- To do:
[1] In the Leland Melvin biography, which NFL team drafted Melvin in 1986?
[2] Turn the paragraph in the Leland Melvin biography that begins "Melvin was a wide receiver on the University of Richmond football team" into a short bulleted list of its main facts.
[3] Extend the Leland Melvin biography with a few sentences that pick up after its final line.

>> START Selected excerpt

Leland Devon Melvin (born February 15, 1964) is an American engineer and a retired NASA astronaut. He served on board the Space Shuttle Atlantis as a mission specialist on STS-122, and as mission specialist 1 on STS-129.  Melvin was named the NASA Associate Administrator for Education in October 2010.

Biography

Melvin attended Heritage High School and then went on to the University of Richmond on a football scholarship, where he received a bachelor's degree in chemistry. In 1989, he received a Master of Science degree in Materials Science Engineering from the University of Virginia.

His parents, Deems and Grace, reside in Lynchburg, Virginia and Melvin's recreational interests include photography, piano, reading, music, cycling, tennis, and snowboarding.

Melvin appeared as an elimination challenge guest judge in the 12th episode of Top Chef (season 7); with his dogs in the seventh season of The Dog Whisperer and the second season of the Netflix series Dogs; and was the host of Child Genius (season 1 and 2).

Football career
Melvin was a wide receiver on the University of Richmond football team from 1982 to 1985. Melvin is first on the University of Richmond's career lists with 198 receptions for 2,669yards, and fourth on Richmond's career touchdown receptions list with 16. He was an AP honorable mention All-America selection in 1984 and 1985 and second-team Apple Academic All-America in 1985.

A team captain during his senior season, Melvin had his best year in 1985, with 65 catches for 956yards and eight touchdowns. His top game was in 1984 against James Madison University, when he had 10 catches for 208yards and one touchdown.

Melvin caught at least one pass in every game he played as a Richmond Spider (39).

He was in the University of Richmond Athletic Hall of Fame Inductee Class of 1996–97 and selected for the All-UR Stadium Team in 2009, which commemorates the greatest Spiders to have played at the stadium in its 81-year history.

Melvin was chosen by the Detroit Lions in the 11th round of the 1986 NFL Draft as a wide receiver. During training camp, he pulled a hamstring and was released from the team in late August. In October, he was added to the Canadian Football League's Toronto Argonauts' practice roster.

He reported to the Dallas Cowboys the following spring but pulled a hamstring a second time, officially ending his professional football career.

NASA career
Melvin began working in Nondestructive Evaluation Sciences Branch at NASA Langley Research Center in 1989. His responsibilities included using optical fiber sensors to measure strain, temperature, and chemical damage in both composite and metallic structures. In 1994, he was selected to lead the Vehicle Health Monitoring team for the cooperative NASA/ Lockheed Martin X-33 Reusable Launch Vehicle program. In 1996, he co-designed and monitored construction of an optical nondestructive evaluation facility capable of producing in-line fiber optic sensors.

Selected as an astronaut in June 1998, Melvin reported for training in August 1998. He has since been assigned to the Astronaut Office Space Station Operations Branch, and the Education Department at NASA Headquarters, Washington, D.C. As co-manager of NASA's Educator Astronaut Program, Melvin has traveled across the country, discussing space exploration with teachers and students, and promoting science, technology, engineering and mathematics. He next served in the Robotics Branch of the Astronaut Office. In October 2010, Melvin was named as associate administrator for the Office of Education.  As associate administrator, Melvin was responsible for the development and implementation of NASA's education programs that inspire interest in science and technology and raise public awareness about NASA goals and missions.  He retired from NASA in February 2014.

>> END Selected excerpt
>> START Material

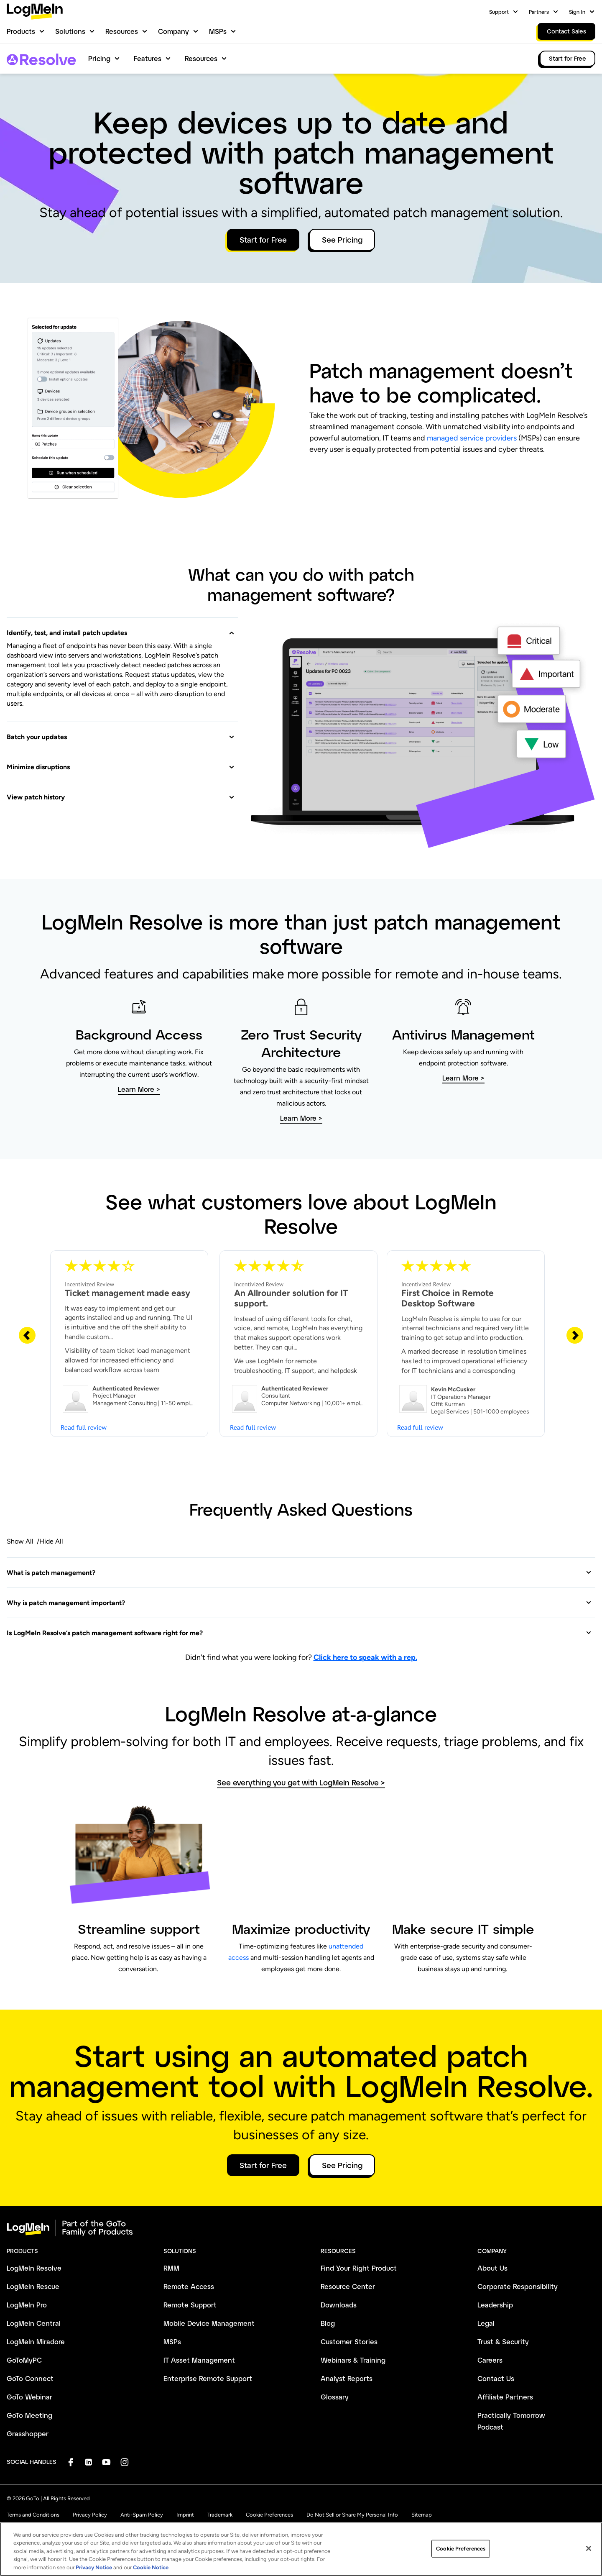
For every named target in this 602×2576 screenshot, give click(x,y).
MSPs (218, 31)
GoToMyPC (24, 2360)
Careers (490, 2360)
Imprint (185, 2515)
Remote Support (190, 2305)
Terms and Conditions (33, 2515)
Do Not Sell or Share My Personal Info (352, 2515)
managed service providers (472, 438)
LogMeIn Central (34, 2323)
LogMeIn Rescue (33, 2286)
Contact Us (495, 2378)
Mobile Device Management (209, 2323)
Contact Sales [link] (566, 31)
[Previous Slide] (27, 1334)
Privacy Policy (90, 2515)
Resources (121, 31)
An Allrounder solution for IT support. (291, 1298)
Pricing (99, 58)
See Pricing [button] (342, 239)
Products (21, 31)
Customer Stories (349, 2342)
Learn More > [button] (139, 1089)
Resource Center (348, 2286)
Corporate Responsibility (517, 2286)
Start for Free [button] (263, 239)
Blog (328, 2323)
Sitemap (421, 2515)
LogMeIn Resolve (34, 2268)
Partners (539, 12)
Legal (486, 2323)
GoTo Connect (30, 2378)
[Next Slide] (574, 1334)
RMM (171, 2268)
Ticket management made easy (127, 1293)
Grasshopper (27, 2434)
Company (173, 31)
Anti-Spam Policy (141, 2515)
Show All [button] (20, 1541)
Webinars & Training (353, 2360)
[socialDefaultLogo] (70, 2462)
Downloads (339, 2305)
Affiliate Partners (505, 2397)
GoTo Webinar (29, 2397)
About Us (492, 2268)
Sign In (577, 12)
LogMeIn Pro (27, 2305)
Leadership (495, 2305)
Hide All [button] (51, 1541)
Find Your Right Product (359, 2268)
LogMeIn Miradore (36, 2342)
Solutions (70, 31)
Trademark (219, 2515)
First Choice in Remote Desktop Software (447, 1298)
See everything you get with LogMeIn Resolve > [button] (301, 1782)
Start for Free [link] (567, 58)
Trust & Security (503, 2342)
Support (499, 12)
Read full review (84, 1427)
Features (147, 58)
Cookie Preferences (269, 2515)
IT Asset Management (199, 2360)
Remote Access (188, 2286)
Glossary (335, 2397)
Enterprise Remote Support (207, 2378)
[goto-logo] (301, 2228)
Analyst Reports (346, 2378)
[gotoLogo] (35, 11)
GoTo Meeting (29, 2415)
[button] (121, 628)
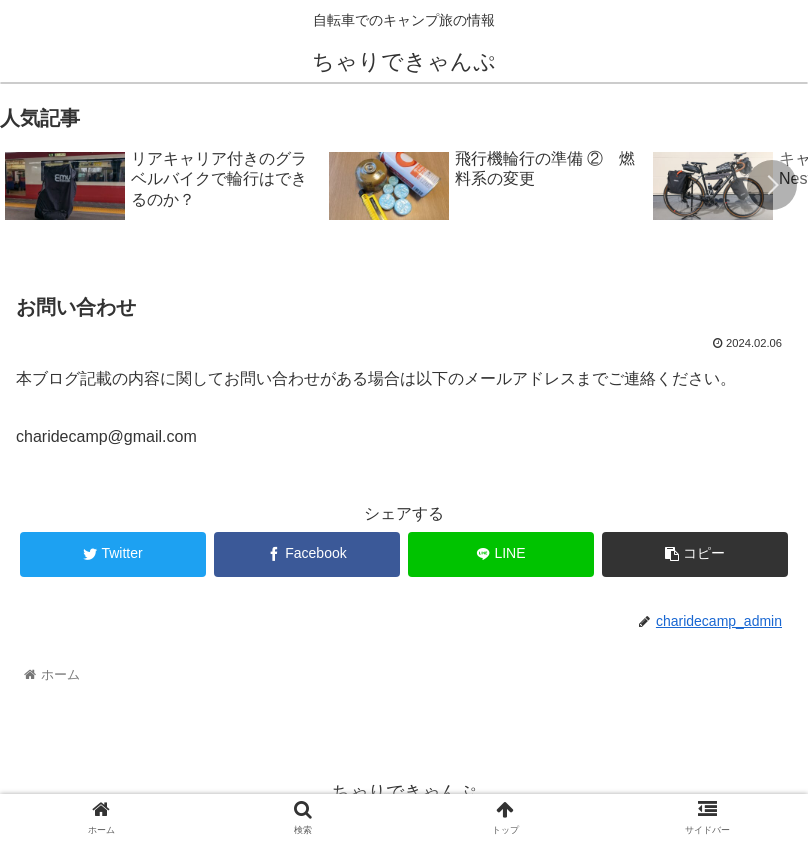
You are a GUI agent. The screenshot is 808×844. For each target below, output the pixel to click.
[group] (160, 187)
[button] (772, 185)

>> END Material

- Task answers:
[1] The Detroit Lions, in the 11th round.

[2]
- Wide receiver on the University of Richmond football team, 1982–1985
- First on Richmond's career lists with 198 receptions for 2,669 yards
- Fourth on Richmond's career touchdown receptions list with 16
- AP honorable mention All-America selection in 1984 and 1985
- Second-team Apple Academic All-America in 1985

[3]
Melvin flew two missions on the Space Shuttle Atlantis: as a mission specialist on STS-122, and as mission specialist 1 on STS-129.

STS-122 (February 7 to February 20, 2008) was the 24th shuttle mission to visit the International Space Station. Mission highlight was the delivery and installation of the European Space Agency's Columbus (ISS module).  It took three spacewalks by crew members to prepare the Columbus Laboratory for its scientific work, and to replace an expended nitrogen tank on the Station's P-1 Truss.  STS-122 was also a crew replacement mission, delivering Expedition-16 flight engineer, ESA astronaut Léopold Eyharts, and returning home with Expedition-16 flight engineer, NASA astronaut Daniel Tani.  The STS-122 mission was accomplished in 12 days, 18 hours, 21 minutes and 40 seconds, and traveled 5,296,832 statute miles in 203 Earth orbits.

STS-129 (November 16 to November 29, 2009) was the 31st shuttle flight to the International Space Station.  During the mission, the crew delivered two ExPRESS Logistics Carriers (ELC racks) to the International Space Station, about 30,000 pounds of replacement parts for systems that provide power to the station, keep it from overheating, and maintain proper orientation in space.  The mission also featured three spacewalks.  The STS-129 mission was completed in 10 days, 19 hours, 16 minutes and 13 seconds, traveling 4.5 million miles in 171 orbits, and returned to Earth bringing back with them NASA Astronaut, Nicole Stott, following her tour of duty aboard the space station

Melvin has logged over 565 hours in space.

Personal life

Since retiring from NASA, Leland has given several STEM lectures of his experience in space to a wide range of audiences, as well as his football career in the NFL. He is described as being one of the most inspiring and influential NASA astronauts of all time. During his NASA career, while he was doing an underwater training, he sustained and partially recovered from a serious ear injury where his doctors stated the possibility of him being deaf, a malady which affects his left ear. Melvin has published two books; Chasing Space: An Astronaut's Story of Grit, Grace, and Second Chances and Chasing Space: Young Reader's Edition.
 
In his spare time he enjoys playing the piano, cooking, walking his two dogs Roux and Zoro, and is featured in several National Geographic Space documentaries and videos.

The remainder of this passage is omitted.